Top of Exercise input

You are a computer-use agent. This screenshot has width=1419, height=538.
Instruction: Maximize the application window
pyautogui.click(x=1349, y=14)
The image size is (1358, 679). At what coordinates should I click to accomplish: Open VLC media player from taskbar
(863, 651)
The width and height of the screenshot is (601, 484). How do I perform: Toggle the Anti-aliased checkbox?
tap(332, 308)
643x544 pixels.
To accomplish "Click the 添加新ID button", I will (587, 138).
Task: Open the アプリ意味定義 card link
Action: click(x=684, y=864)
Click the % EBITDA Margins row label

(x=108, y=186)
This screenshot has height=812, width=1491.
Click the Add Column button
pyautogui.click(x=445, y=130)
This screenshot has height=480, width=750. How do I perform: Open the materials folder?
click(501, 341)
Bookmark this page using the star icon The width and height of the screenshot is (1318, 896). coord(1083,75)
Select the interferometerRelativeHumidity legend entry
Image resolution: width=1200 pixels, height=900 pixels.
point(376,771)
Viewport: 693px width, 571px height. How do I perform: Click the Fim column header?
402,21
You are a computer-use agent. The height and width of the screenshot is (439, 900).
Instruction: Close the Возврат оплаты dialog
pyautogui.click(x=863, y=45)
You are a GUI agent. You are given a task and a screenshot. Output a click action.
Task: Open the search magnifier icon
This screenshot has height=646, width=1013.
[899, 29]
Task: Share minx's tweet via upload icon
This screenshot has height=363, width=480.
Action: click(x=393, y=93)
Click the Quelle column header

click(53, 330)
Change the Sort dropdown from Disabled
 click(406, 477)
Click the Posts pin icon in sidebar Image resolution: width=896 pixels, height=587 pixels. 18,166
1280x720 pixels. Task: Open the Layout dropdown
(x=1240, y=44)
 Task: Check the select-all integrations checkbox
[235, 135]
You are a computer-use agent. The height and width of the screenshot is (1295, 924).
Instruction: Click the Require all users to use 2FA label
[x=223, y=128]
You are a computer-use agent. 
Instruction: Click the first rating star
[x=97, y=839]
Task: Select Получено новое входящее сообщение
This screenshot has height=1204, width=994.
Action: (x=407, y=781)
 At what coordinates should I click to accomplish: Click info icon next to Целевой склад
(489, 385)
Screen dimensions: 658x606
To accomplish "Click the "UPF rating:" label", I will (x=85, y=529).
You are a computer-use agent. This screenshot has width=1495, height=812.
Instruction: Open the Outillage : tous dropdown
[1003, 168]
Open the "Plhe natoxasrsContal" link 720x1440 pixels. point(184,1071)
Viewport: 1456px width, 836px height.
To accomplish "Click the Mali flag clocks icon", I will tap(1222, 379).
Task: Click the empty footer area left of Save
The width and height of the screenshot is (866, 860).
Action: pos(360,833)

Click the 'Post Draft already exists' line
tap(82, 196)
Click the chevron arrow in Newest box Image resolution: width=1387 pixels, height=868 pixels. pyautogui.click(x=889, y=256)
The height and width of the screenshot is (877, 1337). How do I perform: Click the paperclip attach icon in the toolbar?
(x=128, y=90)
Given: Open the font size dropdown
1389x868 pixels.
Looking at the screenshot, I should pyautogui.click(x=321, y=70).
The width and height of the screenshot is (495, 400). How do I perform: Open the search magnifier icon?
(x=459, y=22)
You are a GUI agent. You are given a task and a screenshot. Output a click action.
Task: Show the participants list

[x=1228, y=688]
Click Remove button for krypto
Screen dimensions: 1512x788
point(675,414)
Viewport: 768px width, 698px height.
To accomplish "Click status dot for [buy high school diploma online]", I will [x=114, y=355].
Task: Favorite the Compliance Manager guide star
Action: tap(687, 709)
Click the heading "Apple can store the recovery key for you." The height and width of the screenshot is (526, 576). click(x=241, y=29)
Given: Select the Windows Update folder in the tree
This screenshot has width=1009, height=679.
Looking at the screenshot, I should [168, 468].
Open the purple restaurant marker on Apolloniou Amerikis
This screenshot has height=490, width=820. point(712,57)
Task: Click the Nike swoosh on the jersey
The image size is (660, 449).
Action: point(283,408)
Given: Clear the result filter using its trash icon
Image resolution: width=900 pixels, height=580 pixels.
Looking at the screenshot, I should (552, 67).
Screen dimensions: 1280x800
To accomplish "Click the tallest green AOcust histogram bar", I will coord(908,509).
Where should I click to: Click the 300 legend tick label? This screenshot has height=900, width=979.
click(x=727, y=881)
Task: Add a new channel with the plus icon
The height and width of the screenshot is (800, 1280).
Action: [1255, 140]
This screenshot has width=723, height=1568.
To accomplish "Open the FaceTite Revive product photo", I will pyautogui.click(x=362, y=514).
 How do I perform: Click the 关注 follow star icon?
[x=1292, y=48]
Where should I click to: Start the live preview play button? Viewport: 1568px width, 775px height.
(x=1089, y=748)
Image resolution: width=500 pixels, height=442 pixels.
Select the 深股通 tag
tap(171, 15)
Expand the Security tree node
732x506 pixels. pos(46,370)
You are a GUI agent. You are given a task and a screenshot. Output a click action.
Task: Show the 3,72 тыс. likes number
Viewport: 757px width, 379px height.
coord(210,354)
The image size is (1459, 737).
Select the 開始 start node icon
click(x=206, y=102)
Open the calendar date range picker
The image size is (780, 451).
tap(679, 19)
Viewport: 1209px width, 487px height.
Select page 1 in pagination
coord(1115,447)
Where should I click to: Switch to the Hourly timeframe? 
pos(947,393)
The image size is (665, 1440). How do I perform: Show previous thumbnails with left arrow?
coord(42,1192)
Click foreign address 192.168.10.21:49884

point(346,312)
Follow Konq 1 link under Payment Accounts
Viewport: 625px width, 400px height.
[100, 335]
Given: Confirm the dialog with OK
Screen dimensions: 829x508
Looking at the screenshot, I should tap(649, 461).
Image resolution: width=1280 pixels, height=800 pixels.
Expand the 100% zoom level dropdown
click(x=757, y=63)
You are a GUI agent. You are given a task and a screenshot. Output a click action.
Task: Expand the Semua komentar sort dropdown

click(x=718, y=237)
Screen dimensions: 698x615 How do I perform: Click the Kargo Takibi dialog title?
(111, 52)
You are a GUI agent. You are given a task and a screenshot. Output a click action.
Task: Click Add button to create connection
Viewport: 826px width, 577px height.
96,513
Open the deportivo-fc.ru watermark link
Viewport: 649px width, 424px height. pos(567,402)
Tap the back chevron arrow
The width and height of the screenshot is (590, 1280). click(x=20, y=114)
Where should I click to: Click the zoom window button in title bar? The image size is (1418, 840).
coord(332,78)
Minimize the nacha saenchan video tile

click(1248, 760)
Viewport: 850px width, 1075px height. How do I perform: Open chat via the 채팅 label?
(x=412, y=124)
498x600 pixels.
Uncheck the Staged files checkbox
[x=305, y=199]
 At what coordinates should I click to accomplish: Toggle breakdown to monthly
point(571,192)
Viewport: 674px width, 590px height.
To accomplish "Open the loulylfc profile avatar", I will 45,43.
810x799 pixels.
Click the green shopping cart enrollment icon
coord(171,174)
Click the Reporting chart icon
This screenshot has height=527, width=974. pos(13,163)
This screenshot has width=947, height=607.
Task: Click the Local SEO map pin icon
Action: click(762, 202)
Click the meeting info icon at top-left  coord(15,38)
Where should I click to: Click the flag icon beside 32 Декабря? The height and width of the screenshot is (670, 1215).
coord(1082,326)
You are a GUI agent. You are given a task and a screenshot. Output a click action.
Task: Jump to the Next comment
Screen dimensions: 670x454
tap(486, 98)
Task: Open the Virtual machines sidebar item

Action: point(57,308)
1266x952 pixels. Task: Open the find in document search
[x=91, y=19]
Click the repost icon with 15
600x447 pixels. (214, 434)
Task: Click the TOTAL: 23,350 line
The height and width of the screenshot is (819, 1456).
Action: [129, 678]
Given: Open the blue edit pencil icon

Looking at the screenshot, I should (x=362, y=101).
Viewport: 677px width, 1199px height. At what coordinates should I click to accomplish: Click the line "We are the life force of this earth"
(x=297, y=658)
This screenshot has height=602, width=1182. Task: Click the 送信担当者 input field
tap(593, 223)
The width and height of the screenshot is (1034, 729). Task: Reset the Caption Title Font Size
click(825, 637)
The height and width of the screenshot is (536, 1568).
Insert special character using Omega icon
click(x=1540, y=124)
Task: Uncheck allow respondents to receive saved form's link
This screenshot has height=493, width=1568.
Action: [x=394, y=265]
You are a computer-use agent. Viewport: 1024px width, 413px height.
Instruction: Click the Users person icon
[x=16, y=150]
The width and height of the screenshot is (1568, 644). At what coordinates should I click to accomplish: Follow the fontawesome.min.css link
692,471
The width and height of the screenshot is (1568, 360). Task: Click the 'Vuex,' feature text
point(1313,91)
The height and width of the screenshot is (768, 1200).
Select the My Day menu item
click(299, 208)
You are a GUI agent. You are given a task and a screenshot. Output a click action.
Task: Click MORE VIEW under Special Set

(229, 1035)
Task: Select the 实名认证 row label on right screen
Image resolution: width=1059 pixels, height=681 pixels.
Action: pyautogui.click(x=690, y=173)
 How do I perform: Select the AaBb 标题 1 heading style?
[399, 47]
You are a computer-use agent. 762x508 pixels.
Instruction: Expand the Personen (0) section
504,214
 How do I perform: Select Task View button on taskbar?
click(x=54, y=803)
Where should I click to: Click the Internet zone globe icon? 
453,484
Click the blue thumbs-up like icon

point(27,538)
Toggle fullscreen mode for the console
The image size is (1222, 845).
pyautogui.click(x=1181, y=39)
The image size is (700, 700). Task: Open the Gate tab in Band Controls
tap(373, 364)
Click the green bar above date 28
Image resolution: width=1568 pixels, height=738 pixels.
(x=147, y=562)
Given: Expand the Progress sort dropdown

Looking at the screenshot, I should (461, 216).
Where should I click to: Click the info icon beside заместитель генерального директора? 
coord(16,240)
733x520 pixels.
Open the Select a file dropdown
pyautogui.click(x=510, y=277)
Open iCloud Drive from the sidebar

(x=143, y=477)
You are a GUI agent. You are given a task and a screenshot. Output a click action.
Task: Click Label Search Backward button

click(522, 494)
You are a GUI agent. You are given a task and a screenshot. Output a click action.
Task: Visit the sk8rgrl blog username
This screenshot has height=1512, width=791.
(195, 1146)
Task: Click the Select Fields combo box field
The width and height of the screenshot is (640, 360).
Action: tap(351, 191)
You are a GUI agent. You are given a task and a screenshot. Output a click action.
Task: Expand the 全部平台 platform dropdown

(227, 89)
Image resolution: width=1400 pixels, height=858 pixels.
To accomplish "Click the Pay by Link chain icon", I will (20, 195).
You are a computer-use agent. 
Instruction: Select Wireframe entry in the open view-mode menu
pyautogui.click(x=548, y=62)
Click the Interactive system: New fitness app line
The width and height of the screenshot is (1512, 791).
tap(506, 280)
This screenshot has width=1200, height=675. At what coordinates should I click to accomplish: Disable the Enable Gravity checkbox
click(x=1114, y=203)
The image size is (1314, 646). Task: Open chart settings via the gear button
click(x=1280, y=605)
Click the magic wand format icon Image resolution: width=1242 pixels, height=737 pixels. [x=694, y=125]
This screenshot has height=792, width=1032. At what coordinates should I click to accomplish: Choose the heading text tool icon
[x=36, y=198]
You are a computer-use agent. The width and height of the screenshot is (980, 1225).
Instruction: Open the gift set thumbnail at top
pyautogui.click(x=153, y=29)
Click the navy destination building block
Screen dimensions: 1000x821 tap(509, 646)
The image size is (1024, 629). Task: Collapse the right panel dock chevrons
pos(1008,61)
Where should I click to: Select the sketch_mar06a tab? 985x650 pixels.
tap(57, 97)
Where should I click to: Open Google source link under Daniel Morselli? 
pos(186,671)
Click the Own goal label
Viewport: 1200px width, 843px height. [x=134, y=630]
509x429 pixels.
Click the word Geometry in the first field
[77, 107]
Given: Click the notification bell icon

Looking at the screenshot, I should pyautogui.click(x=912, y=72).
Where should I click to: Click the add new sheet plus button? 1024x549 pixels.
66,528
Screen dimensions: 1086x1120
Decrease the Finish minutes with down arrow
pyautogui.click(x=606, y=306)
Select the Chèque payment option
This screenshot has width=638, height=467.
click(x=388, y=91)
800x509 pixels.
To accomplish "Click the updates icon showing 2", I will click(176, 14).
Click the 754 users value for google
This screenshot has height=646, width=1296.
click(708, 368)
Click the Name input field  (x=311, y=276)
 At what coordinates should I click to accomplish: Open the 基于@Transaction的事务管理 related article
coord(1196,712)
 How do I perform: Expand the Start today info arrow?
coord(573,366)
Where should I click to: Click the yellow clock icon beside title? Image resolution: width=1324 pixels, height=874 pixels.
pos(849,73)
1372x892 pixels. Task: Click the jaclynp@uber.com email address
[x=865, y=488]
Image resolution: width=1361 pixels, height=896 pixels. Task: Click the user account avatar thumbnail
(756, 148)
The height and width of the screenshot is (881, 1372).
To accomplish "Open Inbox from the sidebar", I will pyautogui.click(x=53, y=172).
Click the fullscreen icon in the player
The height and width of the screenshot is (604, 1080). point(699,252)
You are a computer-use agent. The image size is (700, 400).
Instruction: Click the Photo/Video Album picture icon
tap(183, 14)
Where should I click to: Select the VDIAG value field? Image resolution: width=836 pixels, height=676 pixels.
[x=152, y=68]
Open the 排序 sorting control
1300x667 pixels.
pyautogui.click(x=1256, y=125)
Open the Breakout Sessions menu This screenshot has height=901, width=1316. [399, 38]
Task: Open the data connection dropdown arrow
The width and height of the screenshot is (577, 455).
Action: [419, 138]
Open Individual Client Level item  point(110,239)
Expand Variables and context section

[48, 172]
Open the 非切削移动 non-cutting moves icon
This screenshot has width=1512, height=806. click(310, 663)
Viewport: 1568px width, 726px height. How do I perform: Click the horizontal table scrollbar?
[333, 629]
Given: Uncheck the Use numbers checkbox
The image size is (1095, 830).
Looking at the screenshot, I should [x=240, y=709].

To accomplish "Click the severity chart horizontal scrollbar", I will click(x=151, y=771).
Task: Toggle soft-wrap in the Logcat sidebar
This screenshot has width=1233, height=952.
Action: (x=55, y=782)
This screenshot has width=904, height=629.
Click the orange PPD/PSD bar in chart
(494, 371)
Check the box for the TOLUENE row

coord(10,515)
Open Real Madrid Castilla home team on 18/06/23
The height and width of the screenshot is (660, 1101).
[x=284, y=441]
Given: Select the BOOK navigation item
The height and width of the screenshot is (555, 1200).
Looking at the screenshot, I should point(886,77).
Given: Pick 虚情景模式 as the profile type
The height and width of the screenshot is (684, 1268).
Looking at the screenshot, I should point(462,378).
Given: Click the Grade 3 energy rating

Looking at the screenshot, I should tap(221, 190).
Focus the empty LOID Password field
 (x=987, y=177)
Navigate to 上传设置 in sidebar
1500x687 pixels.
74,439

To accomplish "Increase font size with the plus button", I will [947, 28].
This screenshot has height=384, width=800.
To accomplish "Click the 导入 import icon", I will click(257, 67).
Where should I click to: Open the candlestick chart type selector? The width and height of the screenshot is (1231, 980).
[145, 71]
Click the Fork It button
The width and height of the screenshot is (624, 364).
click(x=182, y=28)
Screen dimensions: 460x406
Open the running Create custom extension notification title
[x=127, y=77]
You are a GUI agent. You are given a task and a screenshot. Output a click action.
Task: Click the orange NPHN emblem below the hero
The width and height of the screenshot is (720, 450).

Bottom of Exercise input

Looking through the data above, count the lines that include the string "profile" and give only the count.

__Solution for this exercise__
2